§ SOURCE EXTRACT
+++++

# Lampe's Fall: The Biggest Draft Blunder of All-Time.



## Greg Ostertag! (May 1, 2003)

I have to say that between 10 and 14 NBA general managers dropped the ball at the 2003 Draft.

Maciej Lampe. He did not tumble due to being any less of a prospect than some 25 players in the draft. By all reports his workouts weren't horrible as a slide into the secound round would normally indicate. No, ladies and gentlemen, the vast majority of NBA teams have let possibly one of the biggest draft coups ever.

First let me say, contract schmontract. If Yao Ming and Darko Milicic can be on the roster of their teams the season directly after being selected (Darko will, beliedat) so will Maciej Lampe. Touted as the second best European prospect behind Darko Milicic, given that Darko was regarded as the greatest European prospect ever, that is a fairly high billing. And yet, many GMs have let a contract buy-out issue have an incredibly adverse effect on their draft strategy.

San Antonio. They didn't even feel it necessary to take their first round pick, trading it off to Phoenix. Somehow I think any realization of Lampe's potential would outweigh the benefit of the first-rounder they shall receive from Phoenix in the near-future (given that the Suns are rising, and rising fast).

:whatever: 

Dallas. It's blatantly obvious they need big bodies in the paint. Bradley is near retirement... if they key was actually WET paint, I think Raef LaFrentz's kicks would be left unfazed. And yet, Josh Howard (a reasonable prospect, given) is selected over the second best European prospect in the draft. The same Josh Howard who will sit on the pine (predominately in street clothes) behind Michael Finley, Nick Van Exel, Eduaro Najera and possibly Raja Bell. But apparently a contract difficulty outweighed the potential long-term benefits of selecting Lampe.

:whatever: 

Minnesota. For a team that rarely gets first-round picks AT ALL, they sure haven't spent their time with their hands-tied at previous drafts to any advantage. Ndubi Ebi? OK. So you have a choice between Darius Miles and Pau Gasol... I don't think I even have to complete the question. Remember folks, this is the Wild West, where big bodies are necessary, and given that Rasho Nesterovic is likely high-tailing it out town, we again look forward to another season where Kevin Garnett has no interior help. One praying mantis in enough for this ball club, they needed to make the most of a sensational opportunity.

:whatever:

Boston. 'Nuff said.

+++++

§ RAW DATA
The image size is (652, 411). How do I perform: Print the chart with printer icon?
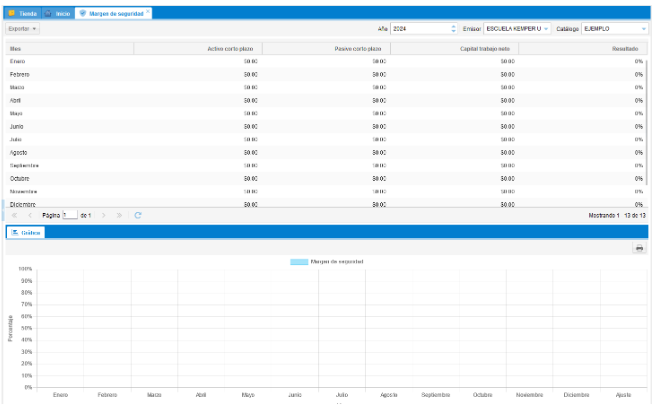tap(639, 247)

+++++

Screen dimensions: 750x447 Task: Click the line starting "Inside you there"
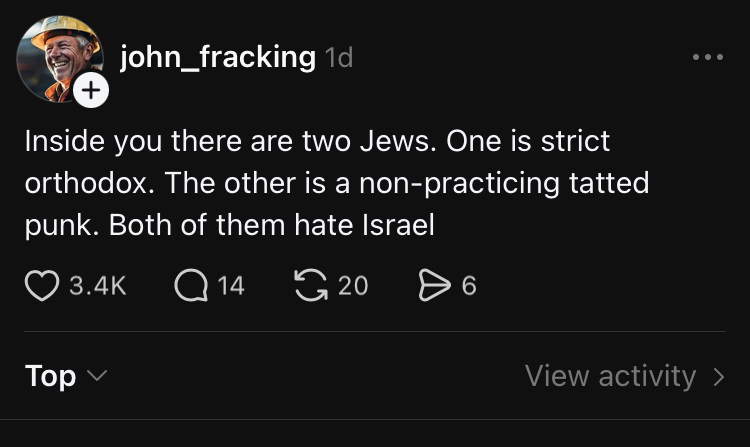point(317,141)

+++++

§ THINGS TO DO
A: In the post on the 2003 NBA Draft, list the teams whose names begin a paragraph.
B: According to the post on the 2003 NBA Draft, what did San Antonio do with its first-round pick?

§ ANSWERS
A: San Antonio, Dallas, Minnesota, Boston

B: San Antonio traded it to Phoenix.